The History of humanity has widely witnessed violation of human rights during the wars and in the political, ethnic and religious disputes. Heartbreakingly, most of the victims are women and children. Females in general and underage girls are vulnerable to rape and sexual violence either to satisfy the lustful captors or to be used as ransom. Most awfully, in many cases, the fighting groups, terrorists and thugs target females as effective weapons against each other since in several societies women are regarded as the honor of the families, such as what happened to the Yazidi Kurds in Shangal, North of Iraq when ISIS terrorists attacked their city.
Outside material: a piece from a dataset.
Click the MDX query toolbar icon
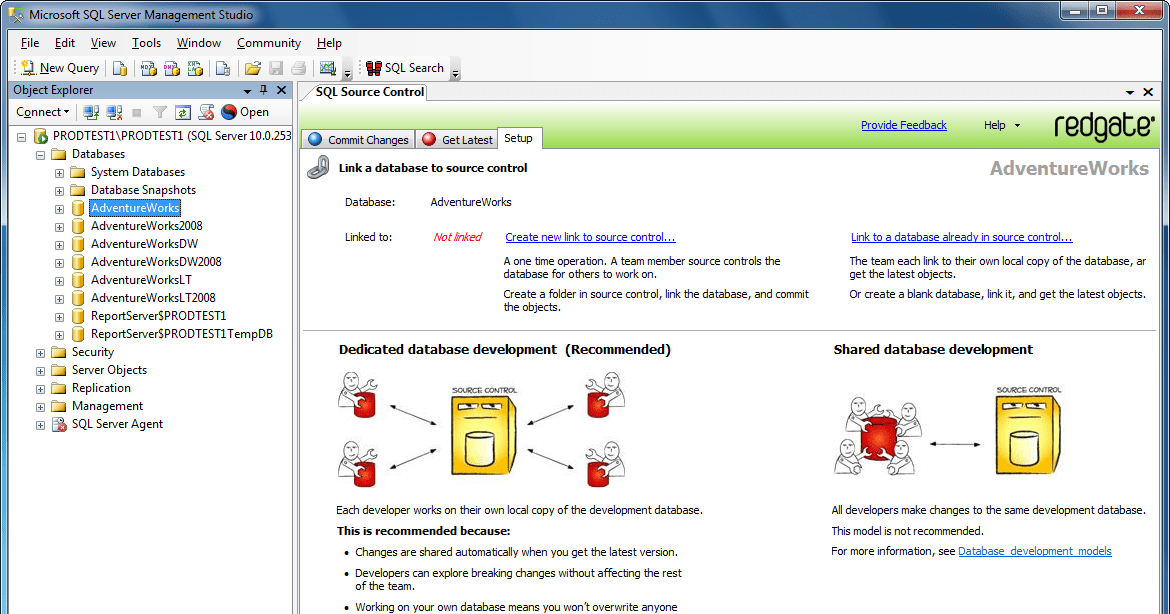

The detainers think only of achieving their aims and never care about what will happen to the prey. This paper shows how the male captors rape and sexually abuse the female captives during their confinement, and more significantly to unveil how the trauma affects the victims after they get their freedom. What happens to a woman when she is taken by a group of ruthless lustful men is expectable, but how she continues is incomprehensible. The study selects two novels An Untamed State by Roxane Gay (2014) and Parrot (Tutti) by Nabard Fouad (2015) which narrate the story of women abducted and raped by their abductors. The psychological battle the women suffer from does not end in the prison rooms, but it will continue and actually it will never end since the victims develop post-traumatic stress disorder (PTSD) and can never live a normal life thereafter. The sufferers are not criminals; they are mere victims of political and religious rage.